Early on in development, it was clear the game would feature three sides. During the final week of development on Yuri's Revenge, producer Harvard Bonin was still debating the sides and considering whether the team should drop the modern-warfare idea in Generals. The United States was considered as a possible "evil" faction.

By the end of 2001, the team had gone through five or six iterations of the unit list. However the exact factions had yet to be decided upon. A European faction was considered for inclusion in the game, and concept art was drawn for it.

By the start of 2002, the team were fully dedicated to Generals' development. At one point during development, the SAGE engine was given to Westwood Studios for the creation of an upcoming project in the Tiberian series.

===Source code===
The source code for Generals, and its expansion pack Zero Hour, was released under the GPL v3 license in 2025.

==Reception==

After its release, Generals received mostly positive reviews. Based on 34 reviews, Metacritic gives it a score of 84/100, which includes a score of 9.3/10 from IGN. Generals has received the E3 2002 Game Critics Awards Best Strategy Game award. GameSpot named Generals the best computer game of February 2003. During the 7th Annual Interactive Achievement Awards, the Academy of Interactive Arts & Sciences awarded Generals with "Computer Strategy Game of the Year"; it also received nominations for "Computer Game of the Year" and "Game of the Year".

In the United Kingdom, it sold over 100,000 units during the first half of 2003. This made it the United Kingdom's second-best-selling computer game for the period, or seventh across all platforms. At the time, Kristan Reed of GamesIndustry.biz wrote that its performance proved "you can still have big hits on PC". Generals received a "Silver" sales award from the Entertainment and Leisure Software Publishers Association (ELSPA), indicating sales of at least 100,000 copies in the United Kingdom. The game's Deluxe release received another "Silver" award from ELSPA.

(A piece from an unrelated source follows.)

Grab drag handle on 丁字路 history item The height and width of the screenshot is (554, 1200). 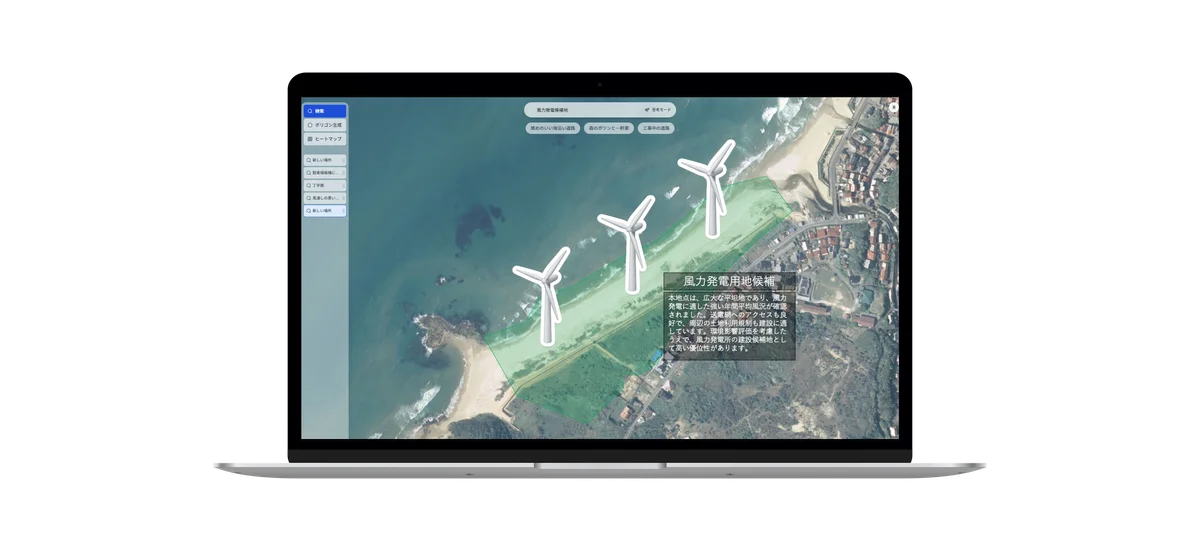(x=344, y=185)
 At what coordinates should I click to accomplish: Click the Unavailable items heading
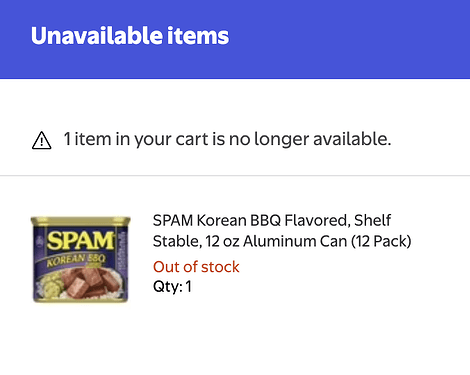point(130,36)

In 2013, a developer from Victory Games told Polygon.com that players of the game complained about offensive depictions of middle eastern people, and that it was taken into account for planned sequel. A 2024 review of the game published by Rock Paper Shotgun called the game "the best in the series" and said that it "plays well 20 years on", but criticized the way the game handled racist jokes, and added that "black comedy sometimes works".

The game was banned in China, for "smearing the image of China and the Chinese army".

Aggregate score
| Aggregator | Score |
|---|---|
| Metacritic | 84/100 |

===Restrictions in Germany===
Initially, the game was released in Germany under its international title Command & Conquer: Generals. However, the Bundesprüfstelle für jugendgefährdende Medien (Federal Department for Media Harmful to Young People) placed the game onto the "List of Media Harmful to Young People" two months after the initial release, which, by law, forbids further public advertising and any sale for people under 18 years of age. The BPjM stated that the game trivialized war.

Due to the restrictions, in the middle of 2003, EA released a localized version specifically for the German market called Command & Conquer: Generäle, with references to terrorism and real-world countries and places removed, as well as removing civilians and altering unit names and appearances. For example, the "terrorist" bomber unit is a "rolling bomb" and all other infantry units are changed into "cyborgs" (e.g., Red Guard becomes Standard Cyborg).

In September 2013, the restrictions were lifted and the uncut version was released with an 18+ rating.

==Sequel==
In September 2003, an expansion pack called Generals – Zero Hour was released, which continues the story of Generals. In December 2011, a sequel, Command & Conquer: Generals 2, was announced, due to be released in 2013. Generals 2 was repurposed as a free-to-play game known as simply Command & Conquer. The new game would have started with the Generals franchise and may have expanded to the rest of the franchise post-release. The game's project was cancelled on October 29, 2013. Later in November, EA said that the game will still be developed by a new game studio, but no further news emerged and the project appears to be abandoned.